Don't Screw This One Up

Okay, after railing against the parochial left's willful blindness about the struggle for liberal reform and women's rights in Iran, I feel I should admonish my government (that is, the one in the US) a bit...not so much in the interests of political balance, but because I worry that we're sleep-walking into yet another calamitous mistake in Iran.

The fact is, as numerous commentators from Hitchens to Ash to Michael Axworthy in Prospect have pointed out, even most Iranians who despise the beardocratic regime are eager to have nuclear power, and many support the idea of building up some kind of nuclear deterrent. I'm not exactly sanguine at the thought at Iran having a nuclear arsenal, and Johann Hari's recent suggestion that a nuclear Iran would mean "a Cuban Missile Crisis in the Middle East" is disquieting, to say the least. But the ranting, Holocaust-denying, neanderthal president's line about "wiping Israel off the map" is a hollow threat I think, designed to scare the West and rattle Israel further into a siege mentality. It's just posturing; the mullahs are more calculating than apocalyptic, and they know exactly what would happen if they ever tried to destroy Israel.

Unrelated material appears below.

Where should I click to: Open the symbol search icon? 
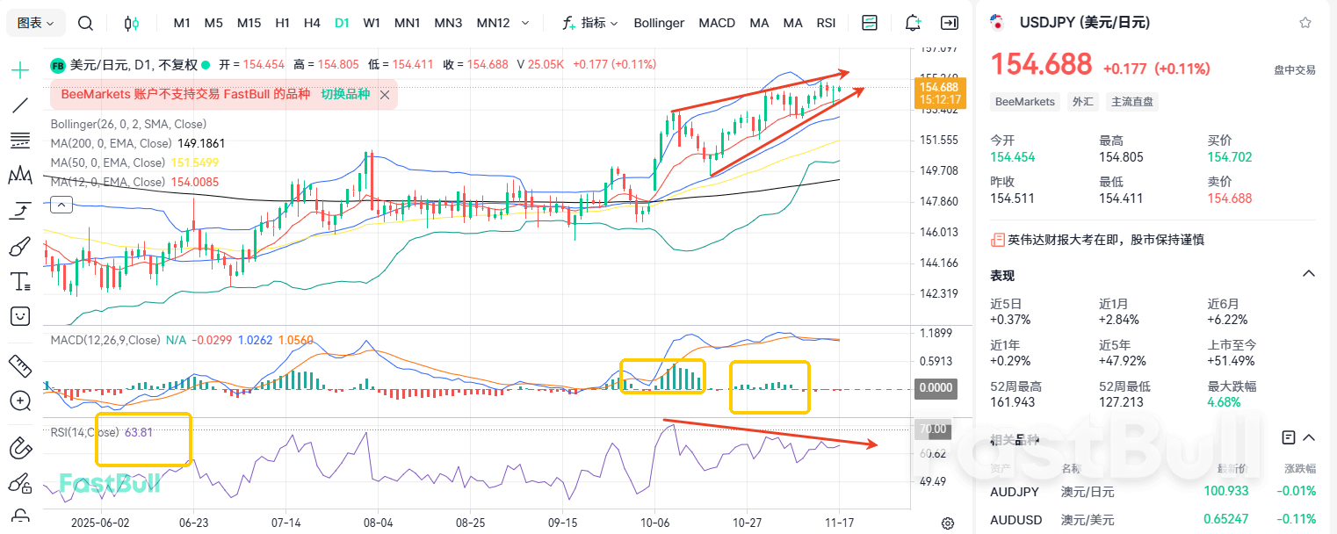click(x=85, y=23)
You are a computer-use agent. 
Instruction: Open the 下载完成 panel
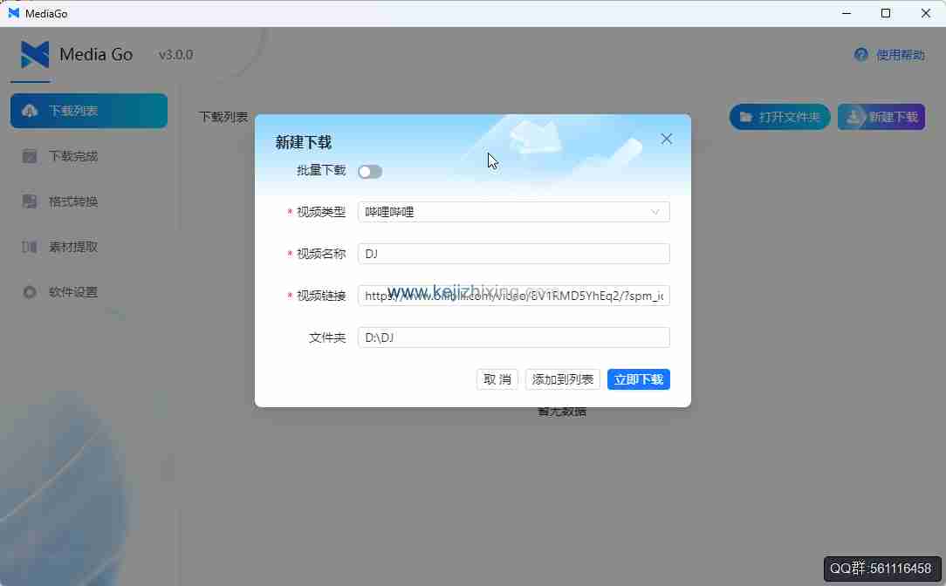pos(88,156)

That said, it is certainly possible that Israel and Iran could find themselves in some kind of nuclear or otherwise military stand-off in the next few years, which would obviously be a calamity...but it seems inevitable that the Iranians will go ahead with their enrichment program, and surely the best way of dealing with this is a disciplined series of diplomatic talks? Boring, unsexy diplomacy might be the only way to slow down or diperse the march towards nuclearization, but that's just a short-term goal.

Like Ash and Hitchens say, we're spending entirely too much energy on the nuclear weapons and not nearly enough on supporting the forces of reform and dissent in Iran. The suggestions made by Ash and Hitchens--resuming full trade and relations with Iran and ushering in a global convivencia and free exchange of Western and Iranian goods and ideas--is the far more compelling and imaginatively bold vision. And what's more: it's totally feasible and would actually succeed in fostering goodwill towards liberal values in the Middle East. A round of air strikes certainly would not. Nor would sanctions. Imposing sanctions on Iran would not only result in stagnation and hunger that could be easily blamed on the United States, it would also turn much of Iranian opinion against the West. And no one wants that.

I'm honestly shocked that the US government is so preoccupied with making belligerent noises of late. Surely there ARE people in the State Department or Pentagon who know what a disaster a military strike on Iran would be. A Kissingerian policy of setting different factions and ethnicities within the country against one another is so morally bankrupt I don't think it needs further comment.

And if you're a member of that small section of the humanist left that still thinks internationalism is important and claims solidarity with the oppressed people of Iran: remember that the anti-regime liberals and feminists are opposed to military action as well.